> [Problem]
Output nothing except the lines from the one containing "Given: Expand the" through the final line of the data, both included, typed exactly, minus the pictures.

> [Collected data]

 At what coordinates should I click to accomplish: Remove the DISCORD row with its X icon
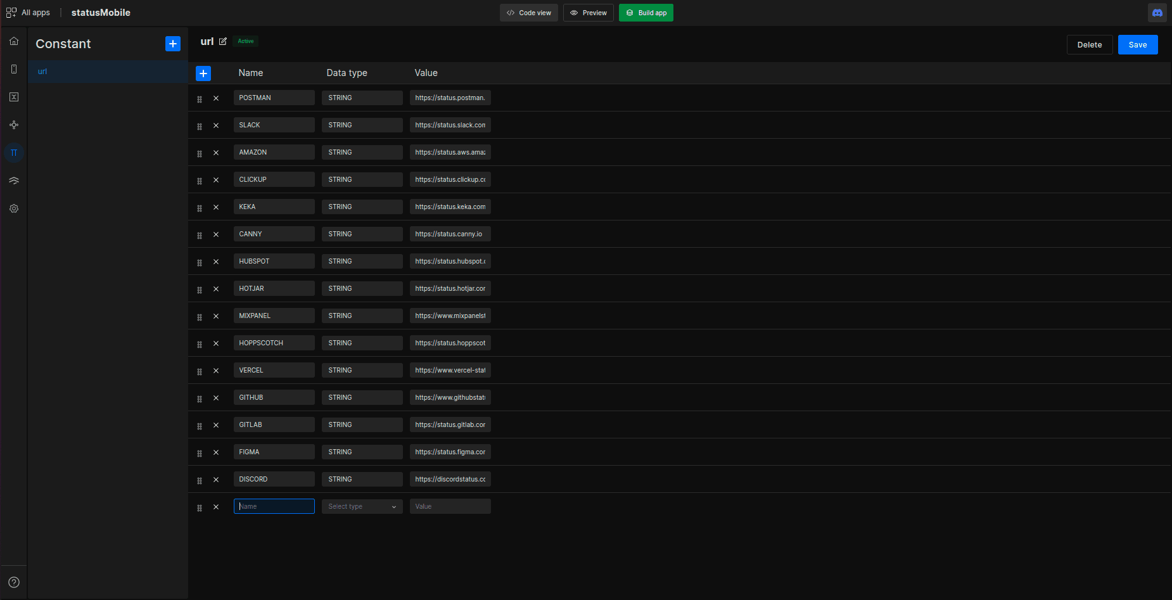216,480
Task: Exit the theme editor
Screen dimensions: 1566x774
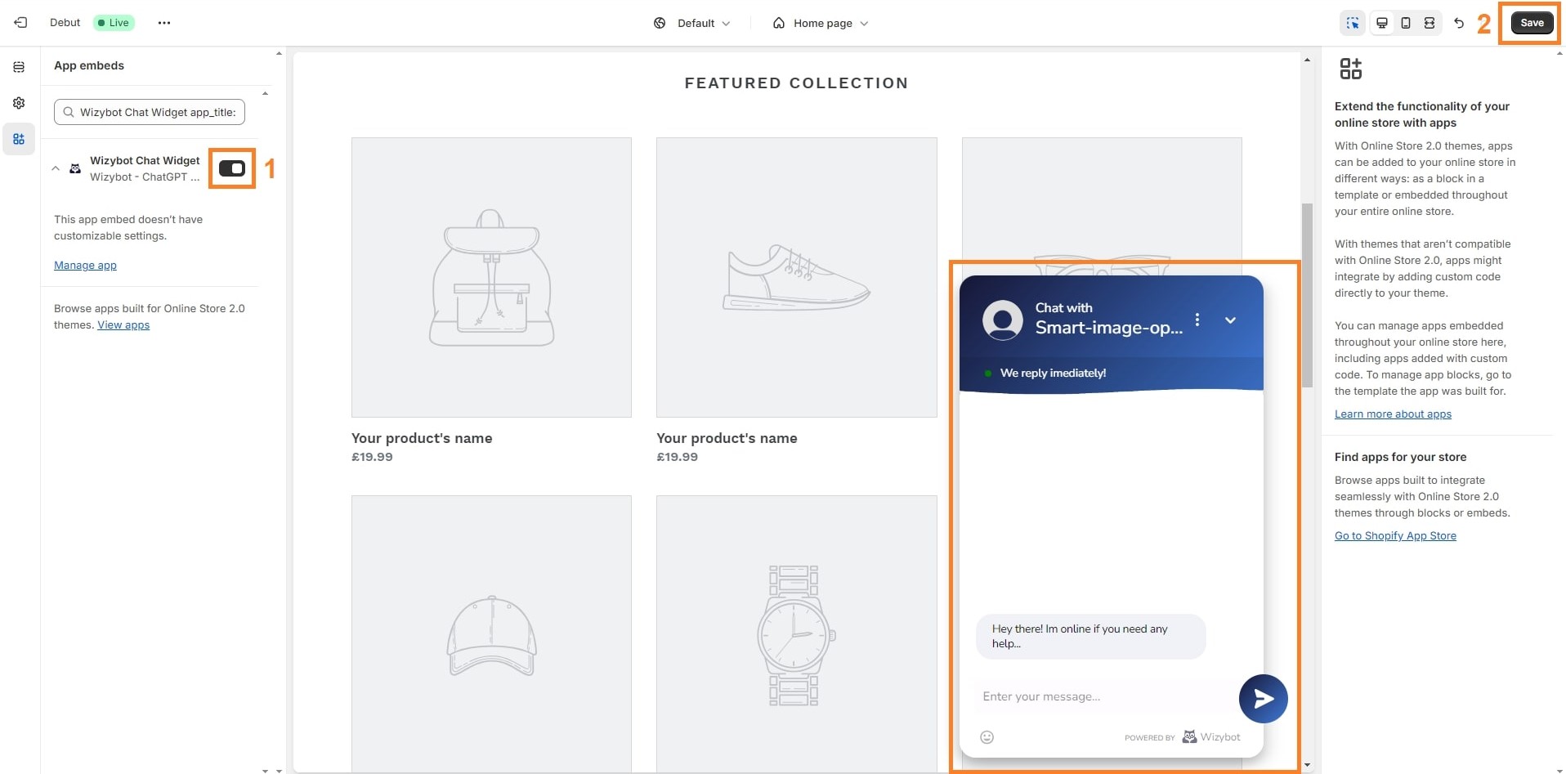Action: [x=20, y=22]
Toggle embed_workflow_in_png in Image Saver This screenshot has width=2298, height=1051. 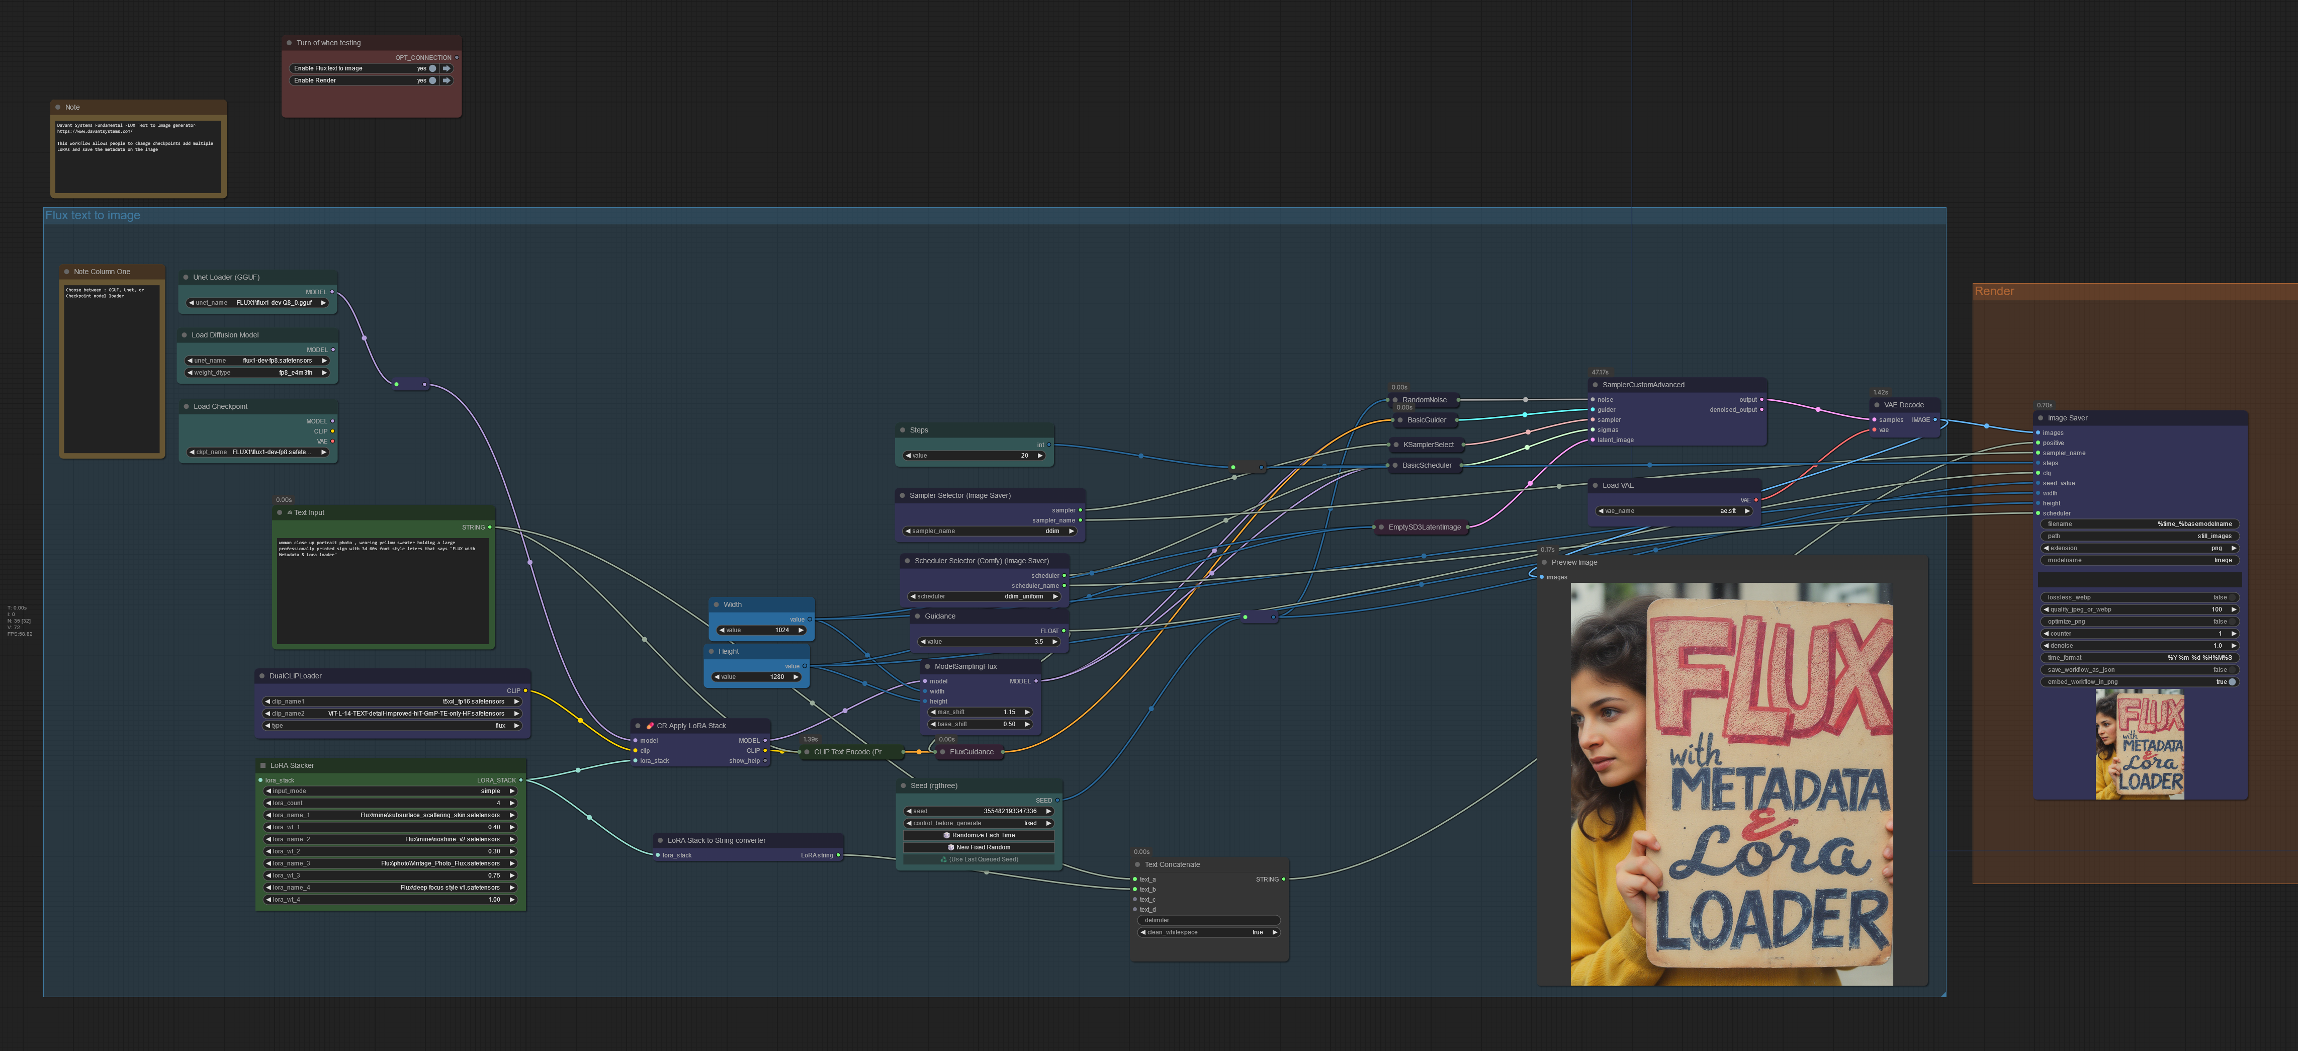click(x=2231, y=682)
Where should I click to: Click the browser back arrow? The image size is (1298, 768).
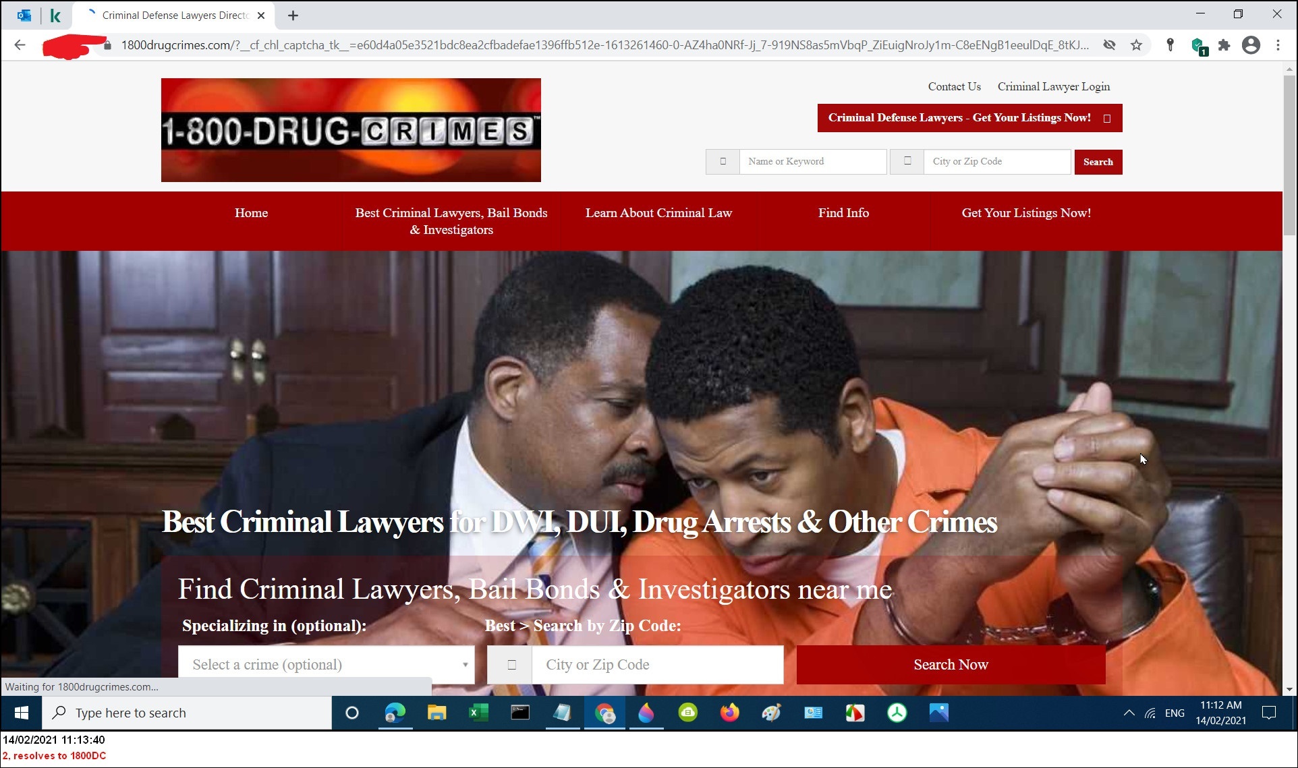[x=20, y=45]
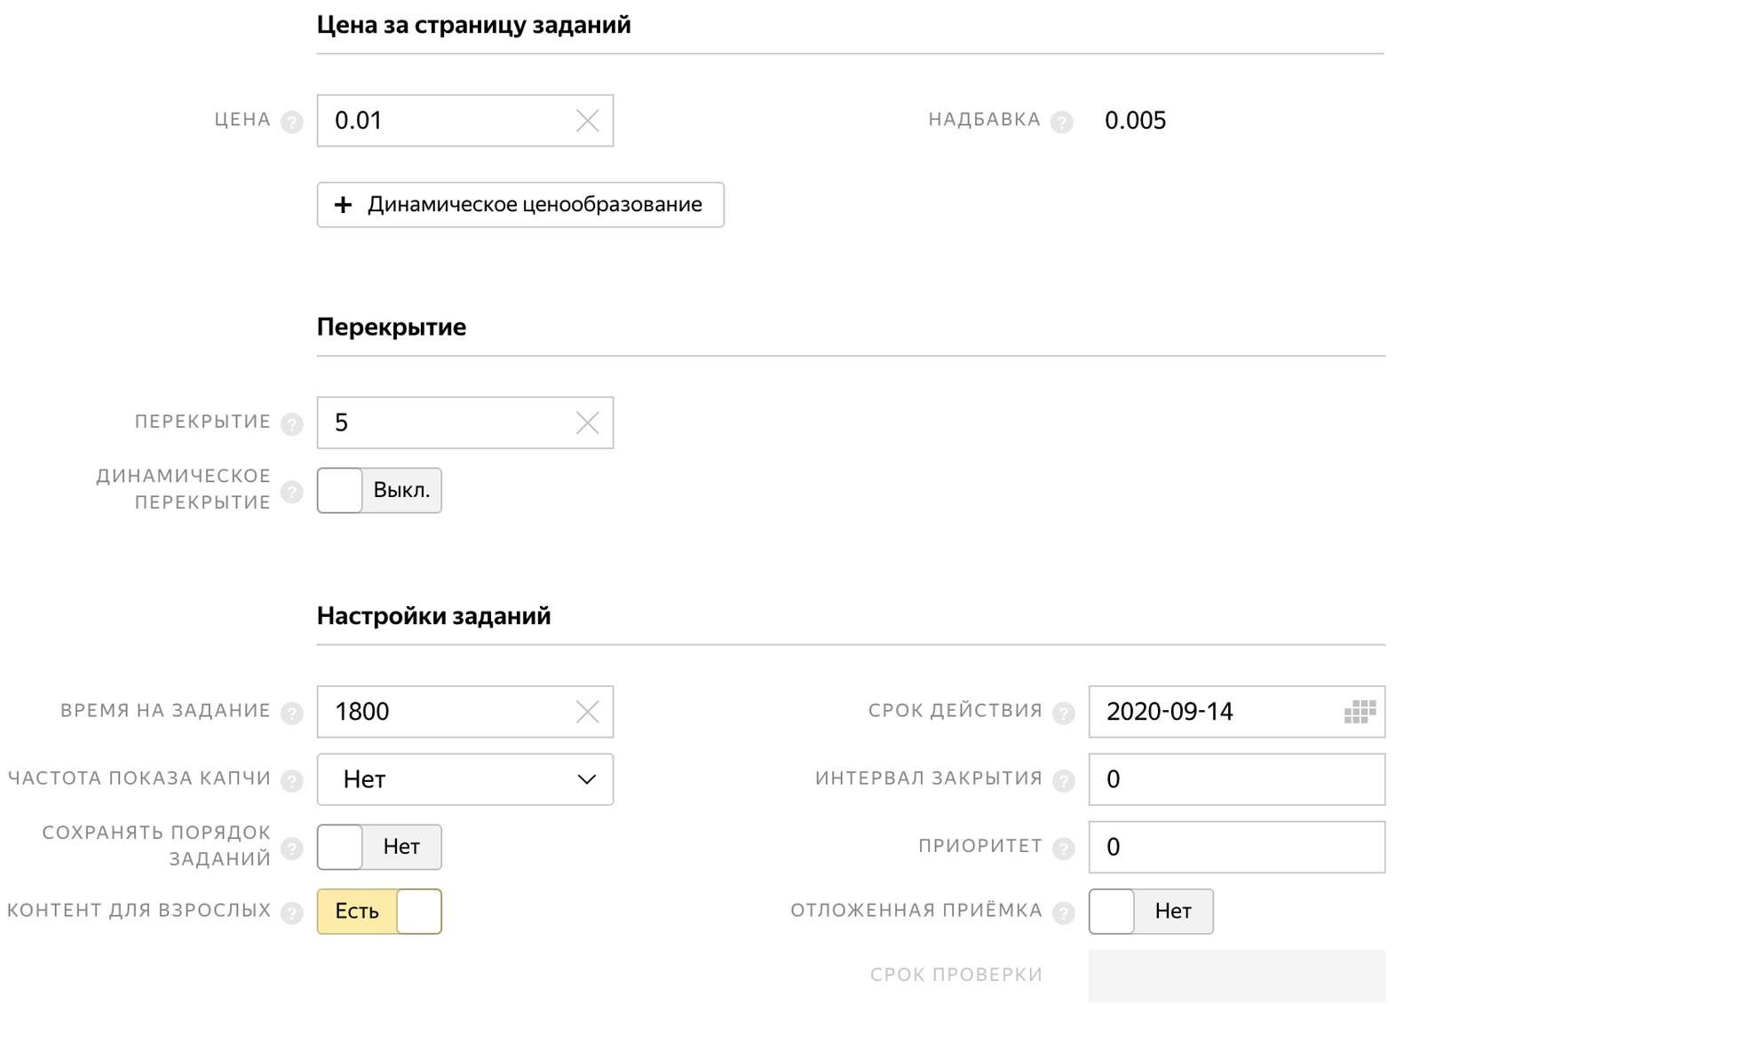Open Частота показа капчи dropdown

point(464,779)
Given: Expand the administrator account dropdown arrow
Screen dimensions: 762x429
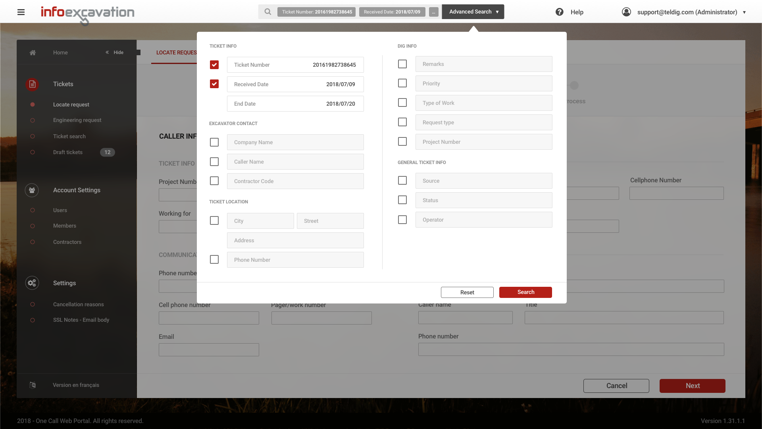Looking at the screenshot, I should point(744,12).
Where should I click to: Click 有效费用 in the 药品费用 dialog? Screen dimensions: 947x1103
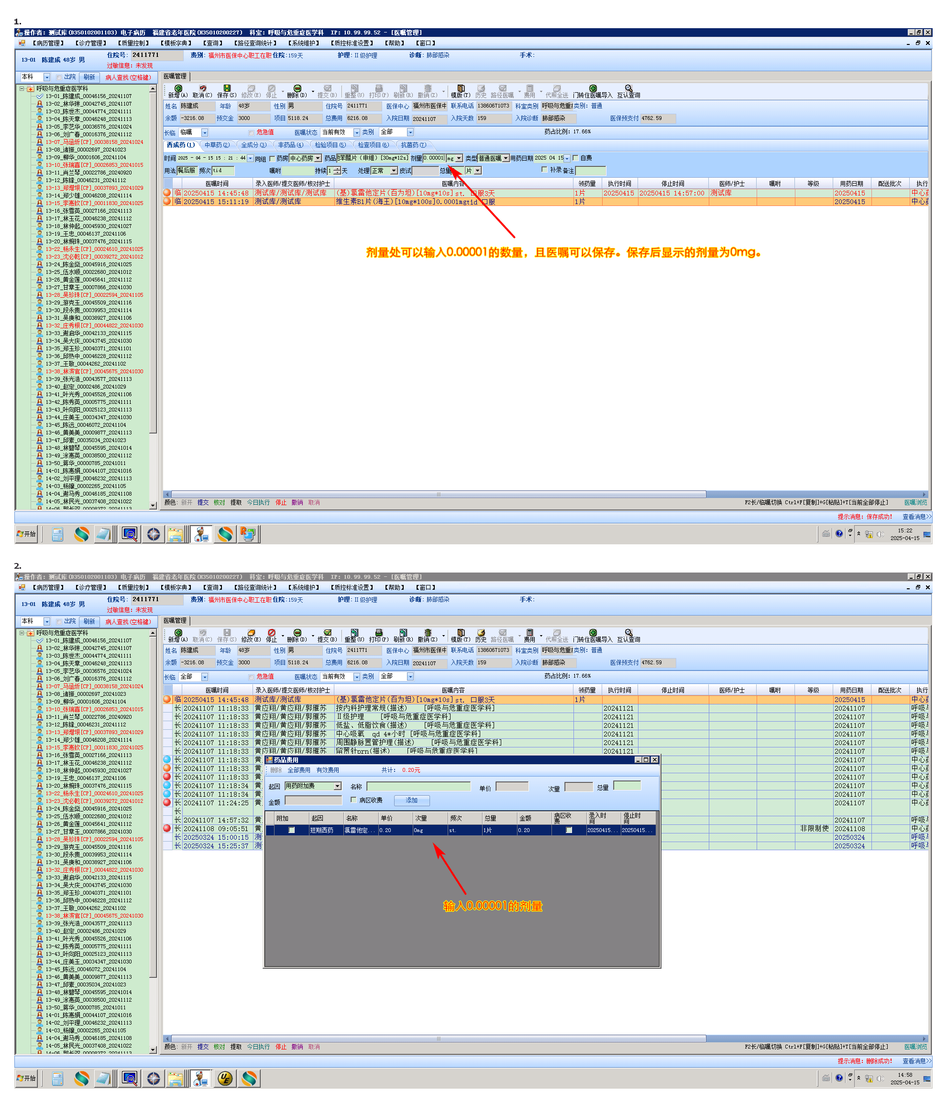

> [Response]
Given: Expand the administrator account dropdown arrow
Screen dimensions: 762x429
Looking at the screenshot, I should point(744,12).
Where should I click to: Click 有效费用 in the 药品费用 dialog? Screen dimensions: 947x1103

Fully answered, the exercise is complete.